¡Hágase la luz! Y la luz se hizo. Se encendió la luz a nivel cósmico y a velocidades de trescientos mil kilómetros por segundo, aún dicen que va viajando y viajando y no acabará de llegar a todas partes. Entonces creo que estamos aún en plena Creación, pues si para Dios no hay ni pasado ni futuro, si todo está presente, es de esperar que nos llegue más luz. Tal vez no estuviese tan descaminado el filósofo cuando en su lecho gritaba: ¡luz, más luz!. Hay poca luz y por eso ¿mi cerebro no ve?. ¿O es mi cerebro tan pobre que queda deslumbrado y no ve?. Ojalá tuviera en mi sesera los ojos que tenía en su cara el viejo pescador de Hemingway. Dice el escritor en su novela “El viejo y el mar”, que su protagonista podía mirar al sol, sin lentes, un eclipse. El escritor atribuía esa fortaleza ocular a la vitamina A, que asimilaba el pescador, comiendo los hígados de los peces. Esta anécdota me recuerda que Tobías recobró la vista poniéndose en los ojos el hígado de un pez. Para soportar la luz solar y fortalecer mis ojos puedo tomar aceite de hígado de bacalao, pero ¿cómo fortaleceré los ojos de mi mente?. Escucho música y por mi cerebro viajan nubes luminosas, ya bailarinas, ya solemnes, pero nunca se definen y concretan.
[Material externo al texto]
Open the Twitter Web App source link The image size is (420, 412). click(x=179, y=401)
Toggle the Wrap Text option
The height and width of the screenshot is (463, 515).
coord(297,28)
Como no alcanzo a ver la luz que deseo, procuro ver las múltiples luces que puedo alcanzar con mi vista. Me gustan las múltiples luces de colores, o las blancas que se cubren con papel de celofán y me place colgarlas en los pinos y en enebros, allá en la Navidad. Me deslumbra el recuerdo de la pobre luz que, ayudada por la lumbre de la hoguera, iluminaba nuestro hogar. Cuando quería “Palacín”, venía, y cuando quería se marchaba. Porque era el viejo molino de Palacín el que la luz eléctrica generaba. Mi tío José María no se alteraba, como pasa ahora, cuando la luz de la bombilla se marcha, porque siempre quedaba la luz de la lumbre del hogar; nos limitábamos a decir: ¡adiós “Palacín”!. Me gusta encender cerilleta el día de la Candelera, que aunque ahora no es fácil de obtener y antes era de lo poco que en la iglesia daban. Siempre que puedo, en la rústica tienda lugareña me compro candeletas, para encenderlas flotando sobre aceite. Lo que pasa es que mi mujer, más práctica que yo, me las tira a la basura.
También dominan mis ojos la luz de las estrellas y la luna y en las noches de Agosto el paso de cometas. Me da envidia la luciérnaga que da luz, pues ella encontró su propia luz y la lleva a cuestas. Más moderno, ahora, voy comprando linternas, que se oxidan y se quedan ciegas.
No he conseguido ver las luces de San Telmo, ni los fuegos fatuos del fosal. Si me gustara el vino, bebería y cantaría “Apaga luz, mariposa, apaga luz, que yo no puedo dormir con tanta luz. Los borrachos en el cementerio, juegan al mus”.